Based on review of Infection Control Minutes, Pharmacy and Therapeutic Minutes, and interviews regarding Compounded Sterile Products (CSP) the infection prevention officer and/or the Infection Preventionist failed to develop a system for identifying, reporting, investigating, and/or controlling potential product contamination during the process of compounding sterile products in the Segregated Compounding Area (SCA) and Compounding Aseptic Isolator (CAI). The findings include:


A. During tour of the main pharmacy on 01/11/16 at 11:10 AM with the Director of Pharmacy, one stainless steel handwashing sink that served both the main pharmacy area and the Segregated Compounding Area (SCA) was observed to have a heavy build up of a grayish white substance around the base of each faucet handle, faucet base, midway up the interior of the sink and around the drain (which prohibited proper cleaning). Interview with the Director of Facilities and the Supervisor of Housekeeping at 1:00 PM identified that the grayish substance was consistent with a mineral/calcium build up related to hard water. Routine cleaning included spraying with a disinfectant and wiping with a microfiber cloth, however a special, caustic cleaner would be required to remove the stain/substance and would need to be performed in the evening when there was minimal activity in the pharmacy. Pharmacy Technician #1 utilized the sink to perform hand hygiene prior to compounding at 1:30 PM.


B. Review of Environment of Care Surveys for 1/30/14, 07/24/14, 06/10/15 and 12/01/15 in which the Infection Preventionist was present failed to identify infection control issues related to the pharmacy environment, handwashing, and/or the compounding of sterile products.


C. Review of every 6 month vendor reports of certification test results for the CAI identified that the report dated 07/13/15 identified one of eight dynamic viable air sample tests with 4 CFUs of a bacillus-like bacteria (brevibacillius brevis). Interview with the Director of Pharmacy on 01/13/16 at 2:15 PM identified that he/had consulted with the vendor immediately regarding the finding and was informed that the bacteria was non-pathogenic and was directed to thoroughly clean the CAI hood with no recommendation to discontinue use of the hood.
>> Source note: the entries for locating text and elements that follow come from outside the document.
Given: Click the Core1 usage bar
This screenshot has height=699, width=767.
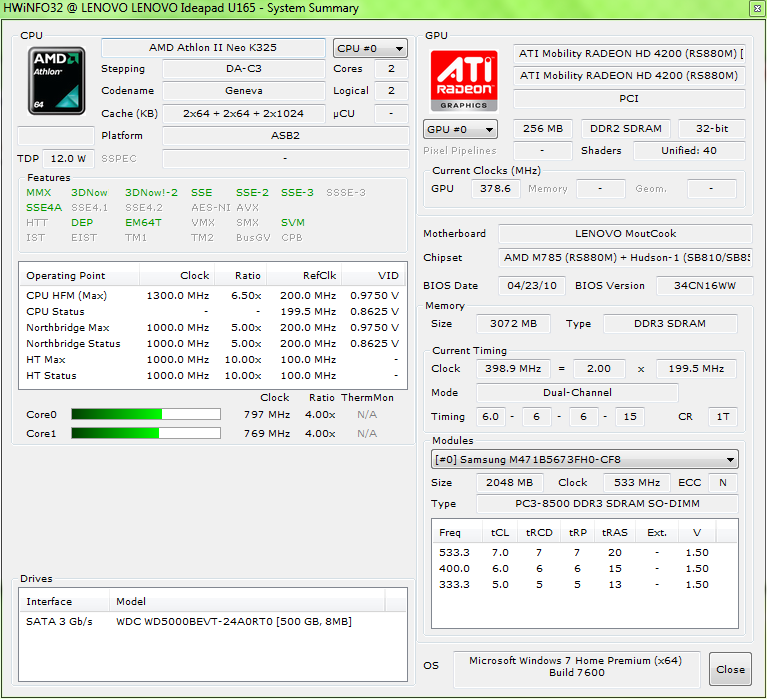Looking at the screenshot, I should point(145,434).
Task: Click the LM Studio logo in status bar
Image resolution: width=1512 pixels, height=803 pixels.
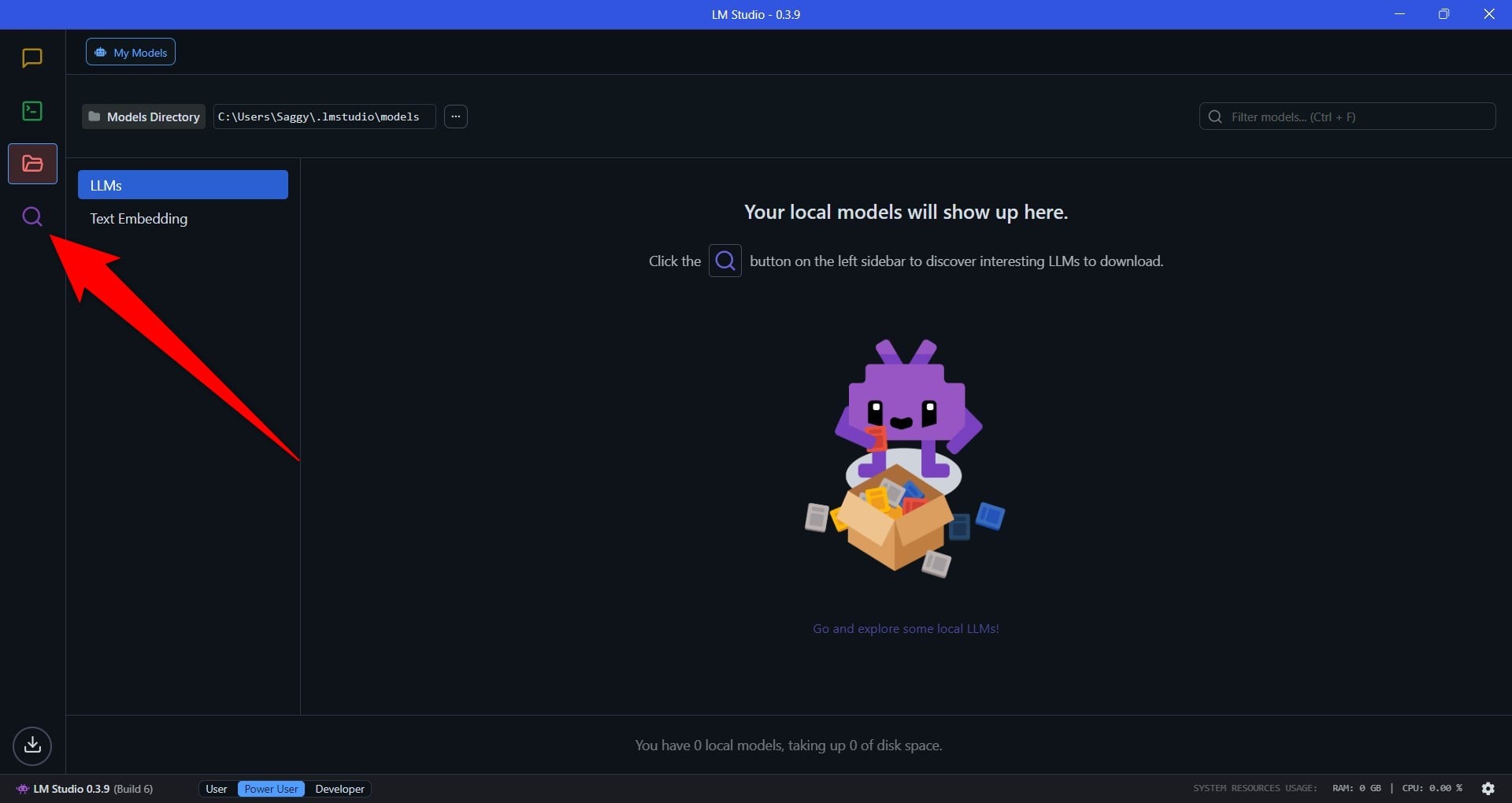Action: tap(23, 789)
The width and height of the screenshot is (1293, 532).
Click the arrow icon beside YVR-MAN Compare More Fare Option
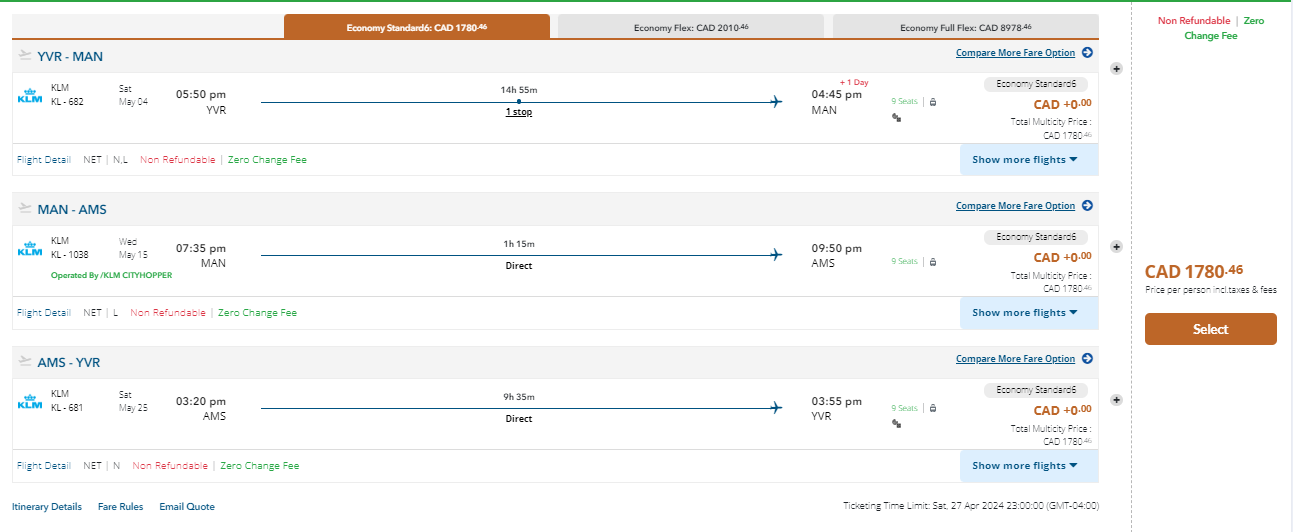click(1087, 53)
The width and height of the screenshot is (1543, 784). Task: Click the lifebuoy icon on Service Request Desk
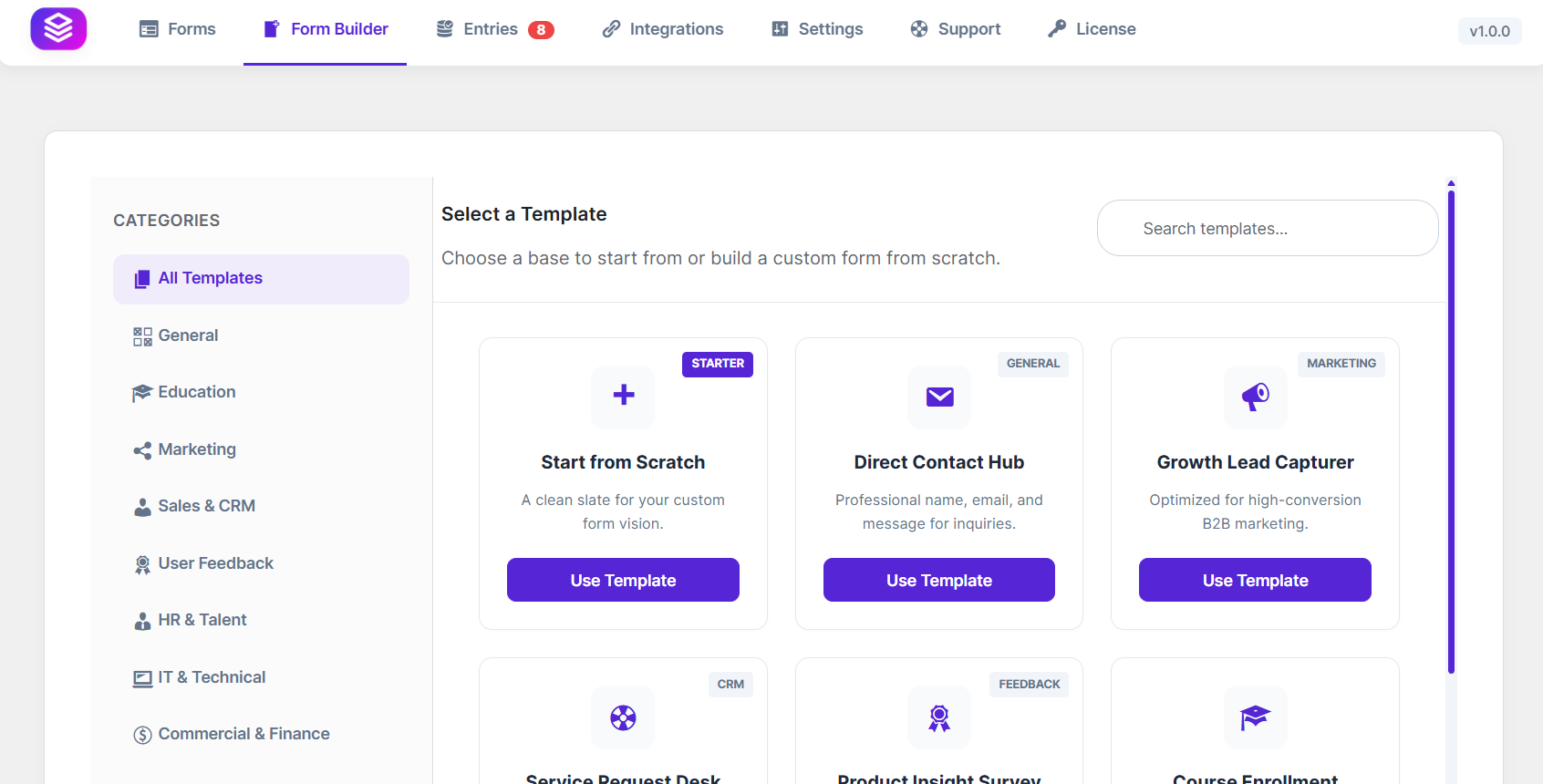click(x=624, y=717)

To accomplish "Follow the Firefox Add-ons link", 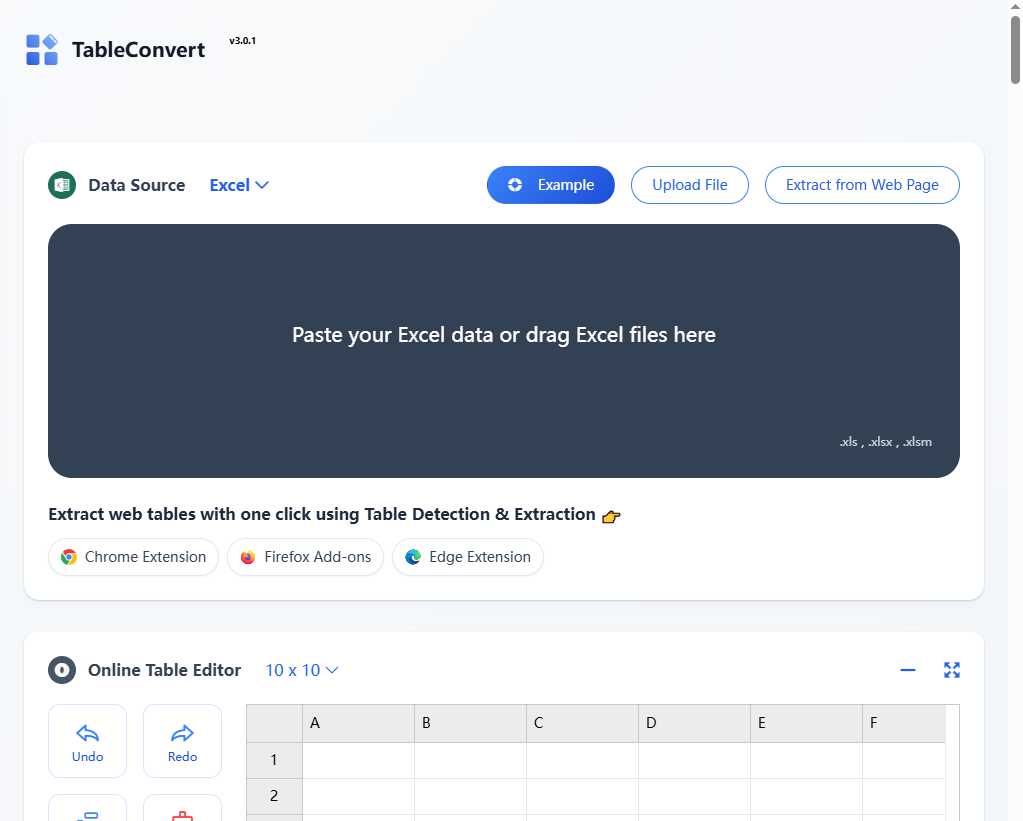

Re-culture results performed by the vendor identified zero total bacteria count. The vendor had no recommendations for changes in policy or procedure and re-certification is scheduled for 01/25/16. The contamination was not documented in the monthly Pharmacy and Therapeutics (P&T) minutes and was not reviewed by the Infection Preventionist.


D. Although compliance with USP 797 was addressed and documented in the minutes of the Regulatory Compliance Committee Meeting of 05/20/15; review of Infection Control Minutes failed to identify the pharmacy environment, issues specific to CAI and/or that positive cultures were routinely reported on the agenda and/or recorded in the minutes.


E. Interview with the Infection Preventionist, RN #2, on 01/14/16 at 9:15 AM identified that neither he/she nor the Medical Director of Infection Prevention had reviewed cultures (finger tip testing and/or media fill testing) collected by the facility and processed by an outside lab and/or reviewed culture results obtained by the outside vendor. Additionally, although the Infection Preventionist regularly attended the P&T Meetings, culture results and/or infection control issues related to the CAI were not routinely discussed. The Infection Preventionist identified that he/she should be involved in monitoring and/or reviewing cultures and any infection control issues related to the CAI.